Personal information
- Born: 7 February 1975 (age 50) Køge, Denmark
- Height: 1.88 m (6 ft 2 in)
- Playing position: Right Wing

Club information
- Current club: Retired

Senior clubs
- Years: Team
- 0000-1996: Maribo
- 1996-1999: Vrold Skanderborg
- 1999-2001: GOG Gudme
- 2001-2008: SG Flensburg-Handewitt

National team
- Years: Team / Apps / (Gls)
- 1998-2007: Denmark / 151 / (482)

Medal record
Representing Denmark
Men's handball
World Championships
| Bronze medal – third place | 2007 Germany | Team competition |
European Championships
| Bronze medal – third place | 2002 Sweden | Team competition |
| Bronze medal – third place | 2004 Slovenia | Team competition |
| Bronze medal – third place | 2006 Switzerland | Team competition |

= Søren Stryger =

Danish handball player

Søren Stryger (born 7 February 1975) is a Danish retired team handball player. He lastly played for the German club SG Flensburg-Handewitt.

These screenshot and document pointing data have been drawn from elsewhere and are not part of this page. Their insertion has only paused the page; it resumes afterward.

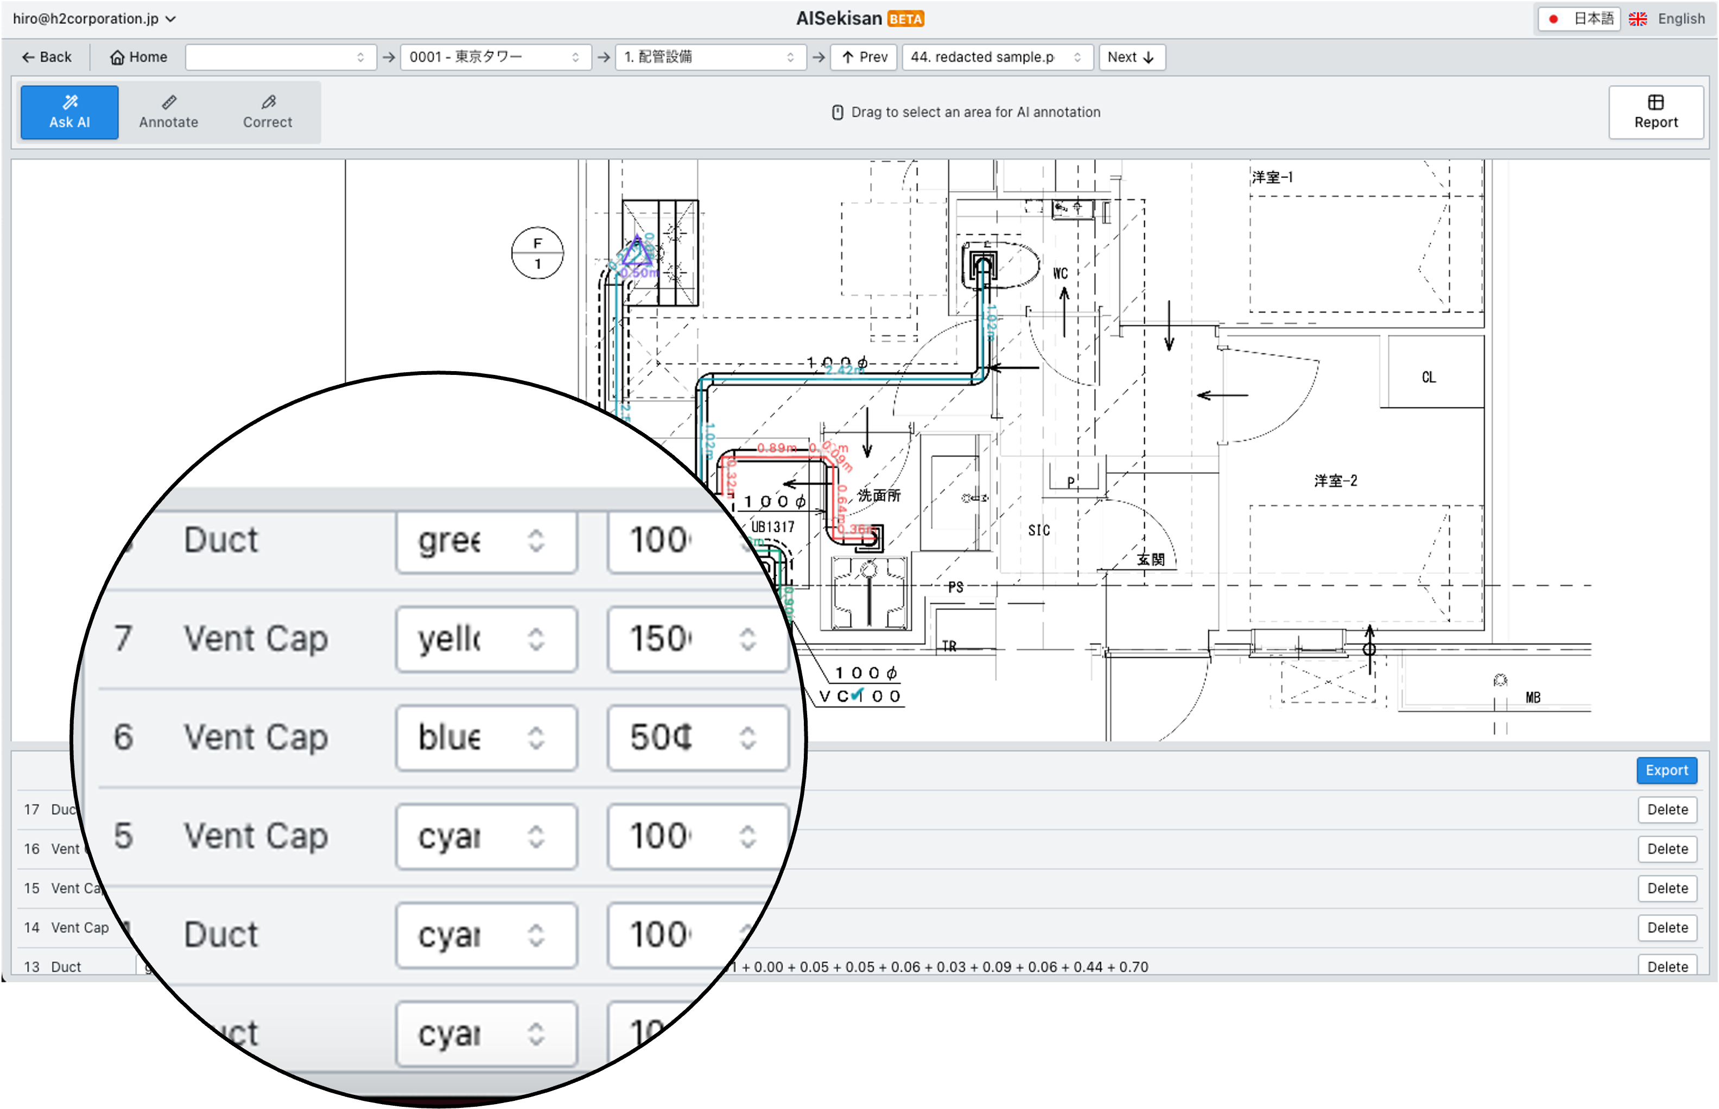Adjust the 50φ size stepper for Vent Cap 6
This screenshot has width=1719, height=1109.
(747, 737)
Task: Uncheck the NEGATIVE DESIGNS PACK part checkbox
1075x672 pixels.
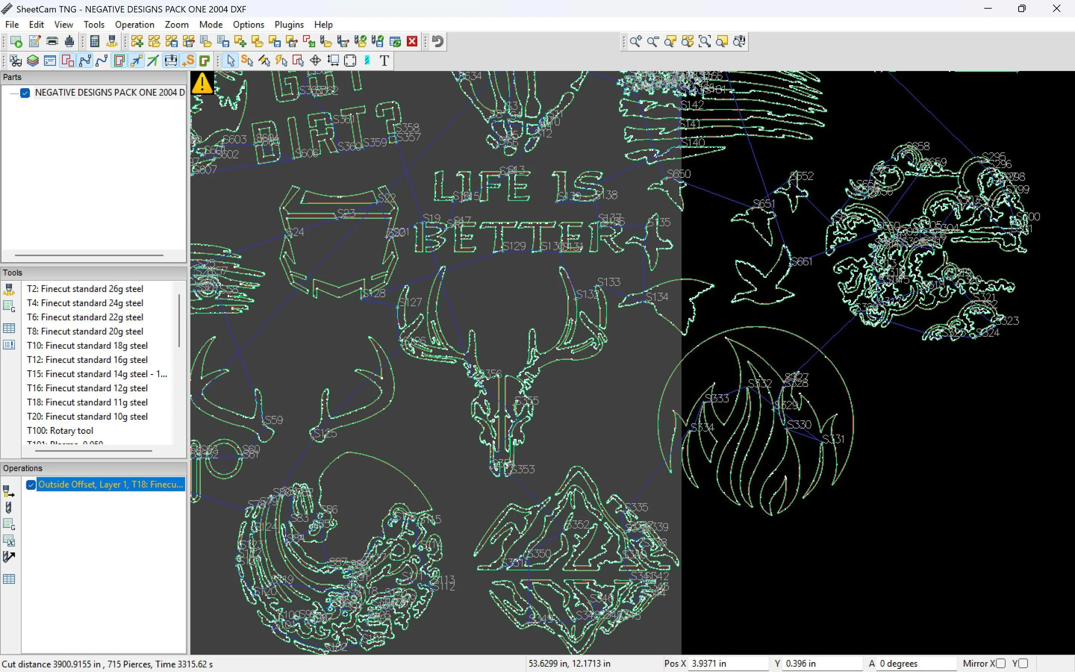Action: (25, 93)
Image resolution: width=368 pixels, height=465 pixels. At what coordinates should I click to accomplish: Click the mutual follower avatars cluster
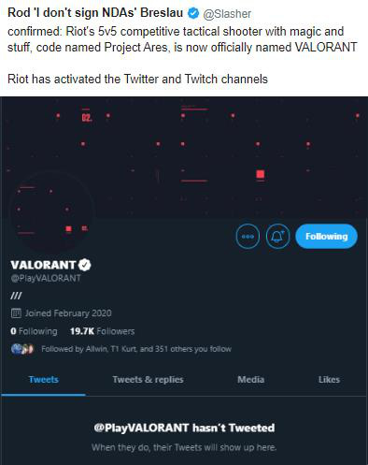[22, 349]
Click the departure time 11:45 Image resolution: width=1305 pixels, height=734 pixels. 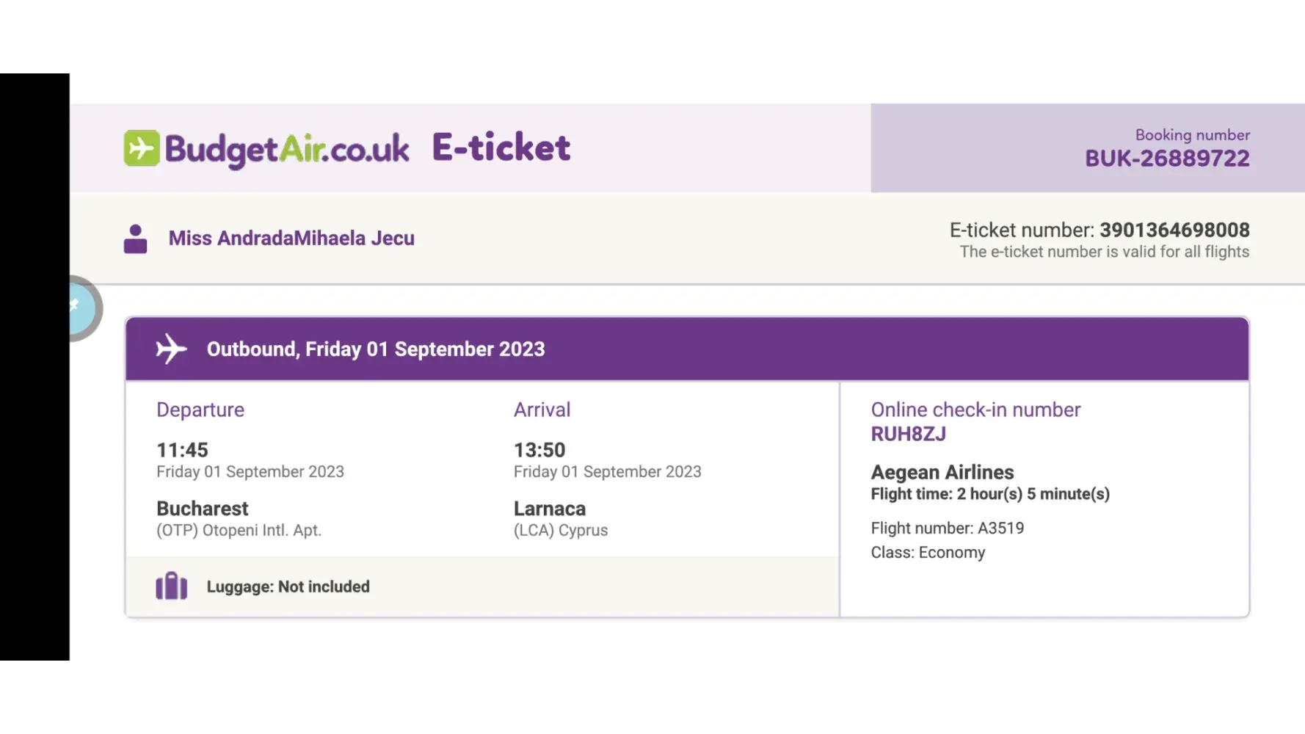pyautogui.click(x=182, y=450)
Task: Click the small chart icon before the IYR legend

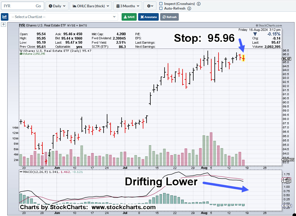Action: point(21,51)
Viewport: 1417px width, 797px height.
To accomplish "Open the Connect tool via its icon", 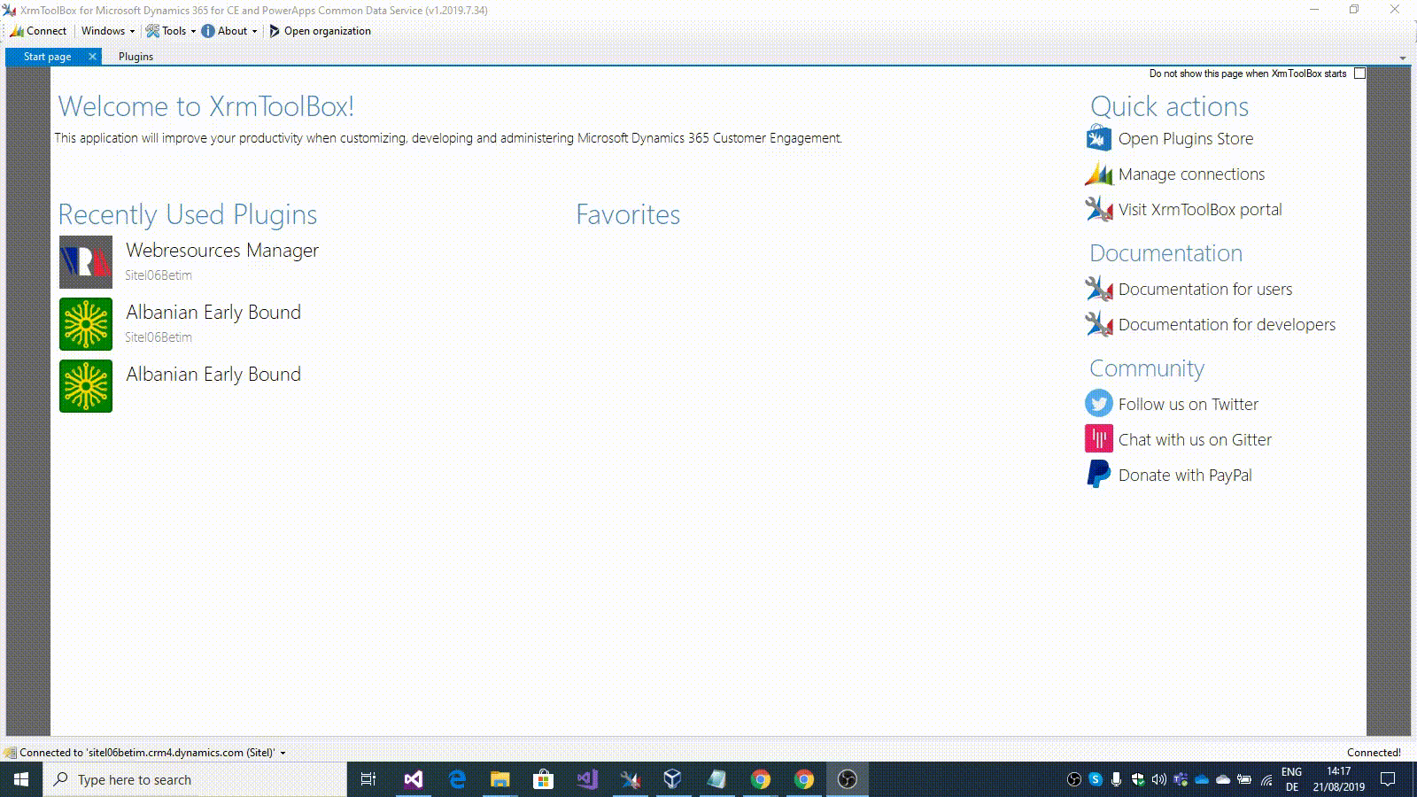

He has played on the national team at European and World championships and won several medals with the Danish national handball team. In both 2000 and 2004 he was named Danish handball player of the year.

==Private life==
He lives with his wife, Eva, and their two sons in Flensburg. He has a Master of Science in Business Administration and Commercial Law.